Background Achieving preferred place of care at end of life is a core component to national and local end of life care strategy. The specialist palliative care team at Brighton and Sussex Universities Hospitals NHS Trust introduced a pilot document and process to facilitate the discharge of patients in the final days of life. There were no formal audit process of the discharge process prior to introduction of the dedicated pathway but there were numerous complaints and feedback from patients, carers and professionals that the usual discharge process was not responsive enough for end of life care patients.
Pathway A work stream group of the Trust's end of life care development group was set up with relevant stakeholders and a pathway created to identify and clarify keys steps in successful discharge. One of the main features of our pathway is it is multi-discipline and highlights each individuals role for example, ward nurse and doctor, discharge co-ordinator and members of specialist palliative care. The pathway serves as key co-ordinating document.

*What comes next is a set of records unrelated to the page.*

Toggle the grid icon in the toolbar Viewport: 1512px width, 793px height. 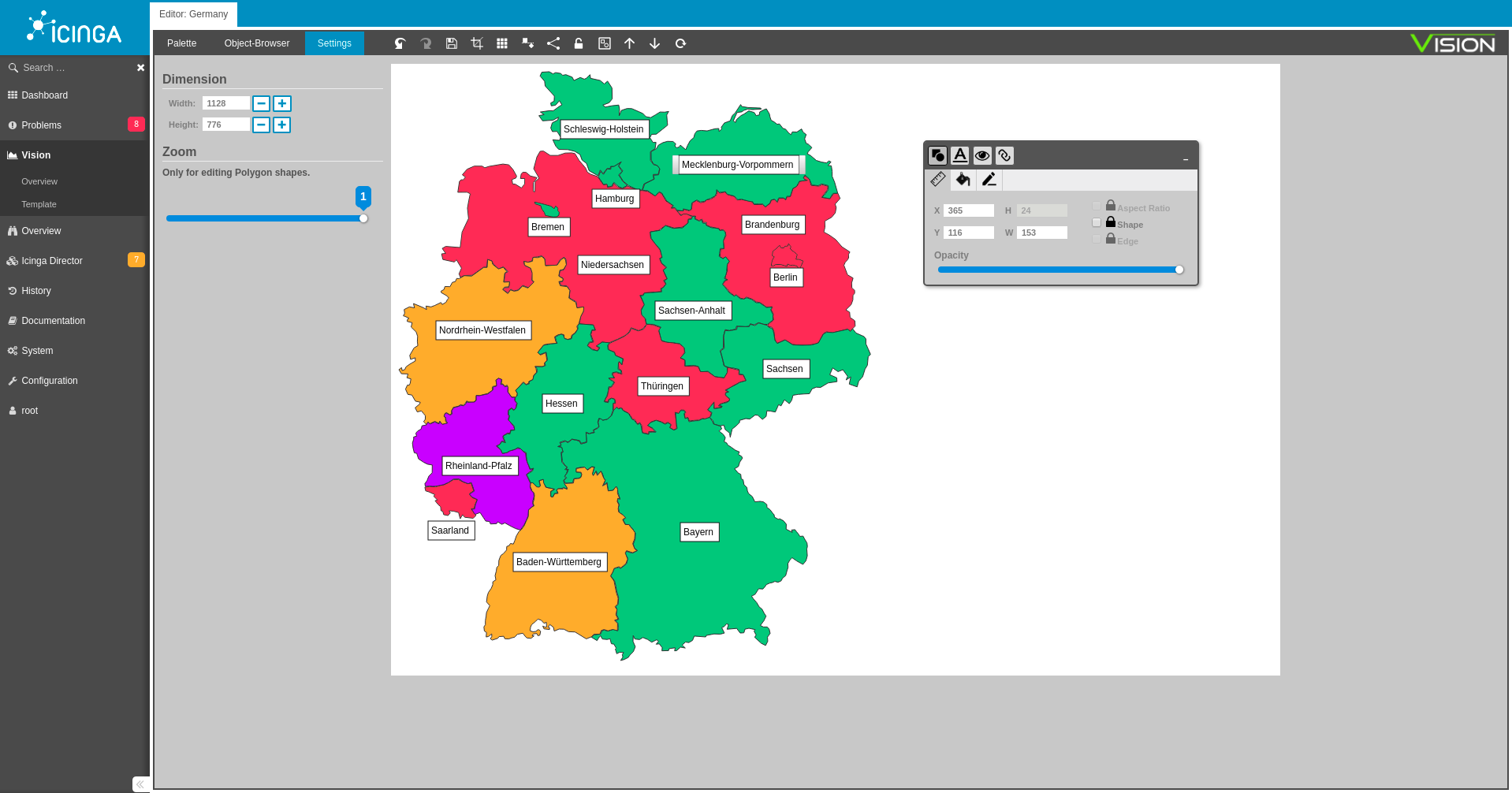pyautogui.click(x=502, y=43)
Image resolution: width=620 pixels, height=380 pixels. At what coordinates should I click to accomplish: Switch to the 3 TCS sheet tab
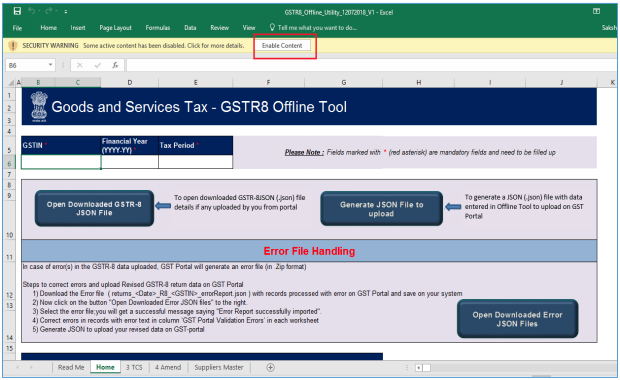(134, 367)
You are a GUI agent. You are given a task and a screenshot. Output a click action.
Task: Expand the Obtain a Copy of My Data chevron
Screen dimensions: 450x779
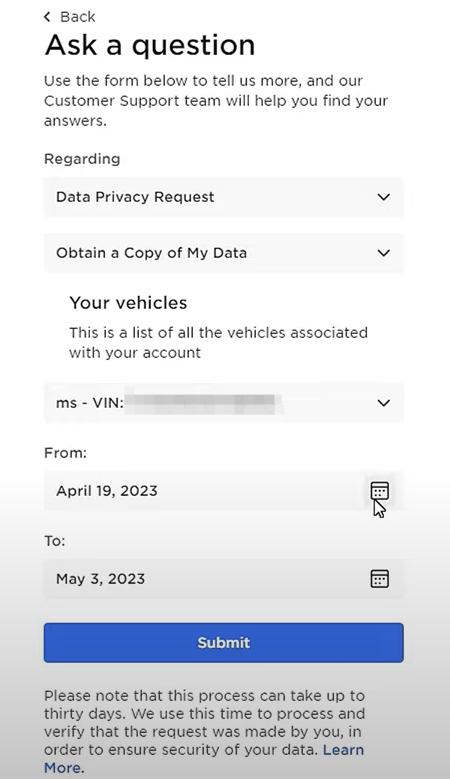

Pilot In November 2011, two wards were piloted between the trusts two hospitals for 3 months. This was then extended in another ward for a further 2 months to provide more data. The Rapid Discharge Pathway was used in addition to the usual discharge documentation when a patient thought to be in the final days of life was being discharged to their home or care home with nursing.
Results Twenty-one patients were initiated on the rapid discharge pathway; of these 17 (81%) were successfully discharged to preferred place of care (11 home; 6 to Nursing home). Four patients died prior to discharge, three rapidly declined during the process and in the other difficulties arose in deciding preferred place of care. The pathway is now being rolled out across the Trust.